▶ **TEXT EXCERPT**
So Taylor and Miley can cross from genera to genera like it’s no big thing but Lil Nas X can’t even have a meme song on the country chart? It doesn’t add up. Like I said earlier if it were Post Malone, Iggy Azalea, Eminem, Macklemore or any other white rapper who had made this song I have a feeling Billboard would have embraced this track with open arms.

https://atomic-temporary-67213700.wpcomstaging.com/2014/12/30/american-culture-is-it-an-art-or-appropriation/

And how important are charts and generas anyway in 2019? I mean to be honest since most people are finding new artist on the internet now anyway and using streaming platforms to listen to their music does it really matter anymore how high on the chart a song goes or how you classify a song? To the artist of the song sure it’s important because that’s how they get noticed & make a little money but to the fans it’s not really that important anymore. The way music is just becoming this melting pot of sounds generas feel kind of like a obsolete relics of the past that were only there to further divide society.

But if we are going to have generas shouldn’t we at least be a little bit more open with them? And if were not going to be then hip-hop we gotta stop letting everyone into our inner circle who really isn’t hip-hop but also doesn’t fully care about the genera or the craft. Because if country can be this protective of their sound and genera then we need to be that way too. When a country artist wants to use hip-hop to get a leg up in their world but not give credit to the artist or genera then we have a problem.

Also side note did you know there is such a thing as “hick hop or country rap”? Me either till I saw a video on it a couple of years ago on Youtube. Apparently it all started with Kid Rock and his terrible music trying to act tough but still be a bro and mix hip-hop and country. Then Bubba Sparxxx became a thing and now there are so many other artist who are big in the mid-west and down south. Now for many reasons there is a double standard here due in part with how country artist can take country and mix it with hip-hop but only because it sounds like rapping country is it’s ok but let it have any hip-hop beats on it and it’s squashed. Oh and don’t even get me started on the fact that a good majority of “hick hop or country rap” is racist and uses the confederate flag on their album covers and in music videos. But as a culture of hip-hop we are suppose to let them in right? Again double standard.

▶ **RECORDED DATA**

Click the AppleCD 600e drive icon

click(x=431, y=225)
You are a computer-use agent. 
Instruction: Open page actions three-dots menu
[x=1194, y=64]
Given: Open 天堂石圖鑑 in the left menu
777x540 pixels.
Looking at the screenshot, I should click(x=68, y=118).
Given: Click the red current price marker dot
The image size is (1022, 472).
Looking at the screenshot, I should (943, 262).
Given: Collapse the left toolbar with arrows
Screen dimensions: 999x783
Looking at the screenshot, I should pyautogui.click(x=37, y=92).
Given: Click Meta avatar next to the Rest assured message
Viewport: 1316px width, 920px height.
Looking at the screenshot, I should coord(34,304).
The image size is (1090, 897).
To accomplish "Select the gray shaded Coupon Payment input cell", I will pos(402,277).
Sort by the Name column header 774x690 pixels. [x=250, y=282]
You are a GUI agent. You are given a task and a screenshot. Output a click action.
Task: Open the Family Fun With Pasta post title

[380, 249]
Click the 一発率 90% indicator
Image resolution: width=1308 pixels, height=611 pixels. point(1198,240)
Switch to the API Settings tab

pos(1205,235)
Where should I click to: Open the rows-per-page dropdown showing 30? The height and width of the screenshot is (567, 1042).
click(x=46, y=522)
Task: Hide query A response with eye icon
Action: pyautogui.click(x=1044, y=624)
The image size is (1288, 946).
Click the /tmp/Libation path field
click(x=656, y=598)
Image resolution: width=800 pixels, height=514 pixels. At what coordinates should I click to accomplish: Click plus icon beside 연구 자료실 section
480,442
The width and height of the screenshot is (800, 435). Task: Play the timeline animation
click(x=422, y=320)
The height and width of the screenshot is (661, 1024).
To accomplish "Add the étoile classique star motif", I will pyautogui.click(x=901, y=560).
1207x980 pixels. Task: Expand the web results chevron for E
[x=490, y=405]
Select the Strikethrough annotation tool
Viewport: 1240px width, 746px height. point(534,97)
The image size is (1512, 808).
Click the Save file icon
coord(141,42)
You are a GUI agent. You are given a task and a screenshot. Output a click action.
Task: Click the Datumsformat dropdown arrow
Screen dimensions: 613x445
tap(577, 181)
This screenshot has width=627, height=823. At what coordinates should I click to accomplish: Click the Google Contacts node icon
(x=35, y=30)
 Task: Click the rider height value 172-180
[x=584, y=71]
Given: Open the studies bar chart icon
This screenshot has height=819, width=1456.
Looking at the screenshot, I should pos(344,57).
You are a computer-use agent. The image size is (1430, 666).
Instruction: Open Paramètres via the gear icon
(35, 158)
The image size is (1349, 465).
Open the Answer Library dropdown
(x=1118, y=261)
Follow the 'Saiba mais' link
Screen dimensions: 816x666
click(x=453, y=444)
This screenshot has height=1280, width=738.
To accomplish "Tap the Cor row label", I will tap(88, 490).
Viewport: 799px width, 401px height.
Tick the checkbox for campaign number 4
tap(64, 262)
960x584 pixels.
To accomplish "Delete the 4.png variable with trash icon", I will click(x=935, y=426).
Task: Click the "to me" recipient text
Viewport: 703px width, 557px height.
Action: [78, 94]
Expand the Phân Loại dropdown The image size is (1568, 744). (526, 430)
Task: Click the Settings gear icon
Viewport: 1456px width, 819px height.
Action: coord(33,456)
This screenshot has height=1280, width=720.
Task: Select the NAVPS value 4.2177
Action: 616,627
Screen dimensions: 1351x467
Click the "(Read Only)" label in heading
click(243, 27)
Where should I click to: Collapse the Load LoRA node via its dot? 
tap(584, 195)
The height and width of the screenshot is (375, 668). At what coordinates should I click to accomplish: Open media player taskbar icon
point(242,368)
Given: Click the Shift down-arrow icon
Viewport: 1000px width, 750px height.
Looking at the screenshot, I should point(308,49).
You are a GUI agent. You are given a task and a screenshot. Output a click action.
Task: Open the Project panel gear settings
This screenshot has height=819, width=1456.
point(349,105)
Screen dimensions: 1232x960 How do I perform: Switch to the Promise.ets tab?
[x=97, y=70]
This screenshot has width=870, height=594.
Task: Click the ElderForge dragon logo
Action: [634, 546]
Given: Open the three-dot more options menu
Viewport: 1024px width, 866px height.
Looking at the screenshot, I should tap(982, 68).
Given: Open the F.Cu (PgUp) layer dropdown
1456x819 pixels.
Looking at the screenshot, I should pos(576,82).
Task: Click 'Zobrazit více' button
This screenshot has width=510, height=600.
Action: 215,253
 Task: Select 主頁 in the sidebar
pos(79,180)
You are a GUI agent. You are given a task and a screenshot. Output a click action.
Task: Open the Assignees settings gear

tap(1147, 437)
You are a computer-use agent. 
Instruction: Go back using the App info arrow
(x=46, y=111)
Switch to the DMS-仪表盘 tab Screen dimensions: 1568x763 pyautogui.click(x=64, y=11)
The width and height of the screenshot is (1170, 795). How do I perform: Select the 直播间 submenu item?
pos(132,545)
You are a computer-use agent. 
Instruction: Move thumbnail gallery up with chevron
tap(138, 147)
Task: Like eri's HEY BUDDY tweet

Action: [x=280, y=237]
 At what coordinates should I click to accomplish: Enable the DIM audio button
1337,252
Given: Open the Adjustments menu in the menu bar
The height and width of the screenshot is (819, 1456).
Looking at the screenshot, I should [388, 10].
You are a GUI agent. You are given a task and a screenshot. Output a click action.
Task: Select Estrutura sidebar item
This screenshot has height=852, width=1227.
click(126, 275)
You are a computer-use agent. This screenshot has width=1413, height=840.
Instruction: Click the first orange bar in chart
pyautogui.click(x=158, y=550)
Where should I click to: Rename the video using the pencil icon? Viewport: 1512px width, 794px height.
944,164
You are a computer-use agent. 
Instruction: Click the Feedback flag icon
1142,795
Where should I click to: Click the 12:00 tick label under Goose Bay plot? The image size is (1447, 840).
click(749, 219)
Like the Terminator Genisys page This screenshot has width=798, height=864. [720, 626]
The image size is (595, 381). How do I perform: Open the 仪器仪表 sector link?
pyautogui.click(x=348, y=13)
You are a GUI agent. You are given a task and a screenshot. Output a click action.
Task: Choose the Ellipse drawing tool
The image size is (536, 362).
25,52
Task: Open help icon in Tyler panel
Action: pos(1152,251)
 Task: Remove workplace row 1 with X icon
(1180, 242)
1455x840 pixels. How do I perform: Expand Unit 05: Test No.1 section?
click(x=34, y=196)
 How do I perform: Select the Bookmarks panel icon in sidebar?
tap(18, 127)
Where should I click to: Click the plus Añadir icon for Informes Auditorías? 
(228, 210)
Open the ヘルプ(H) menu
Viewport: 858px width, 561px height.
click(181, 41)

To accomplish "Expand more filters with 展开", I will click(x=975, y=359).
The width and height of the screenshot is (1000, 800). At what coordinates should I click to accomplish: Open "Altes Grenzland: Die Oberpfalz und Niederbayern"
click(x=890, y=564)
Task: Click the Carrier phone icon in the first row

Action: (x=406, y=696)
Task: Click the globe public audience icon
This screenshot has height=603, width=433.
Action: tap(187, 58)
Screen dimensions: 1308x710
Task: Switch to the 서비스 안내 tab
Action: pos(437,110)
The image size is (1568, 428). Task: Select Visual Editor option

▶ **CHALLENGES**
1 - According to the excerpt on music genres, who started "hick hop or country rap"?
2 - Translate this sentence from the excerpt on music genres into Spanish: "To the artist of the song sure it’s important because that’s how they get noticed & make a little money but to the fans it’s not really that important anymore."
3 - Name every white rapper that the excerpt on music genres mentions.

▶ **ANSWERS TO THE EXERCISE**
1 - Kid Rock

2 - Para el artista de la canción, claro que es importante, porque así es como se hace notar y gana un poco de dinero, pero para los fans ya no es tan importante.

3 - Post Malone, Iggy Azalea, Eminem, Macklemore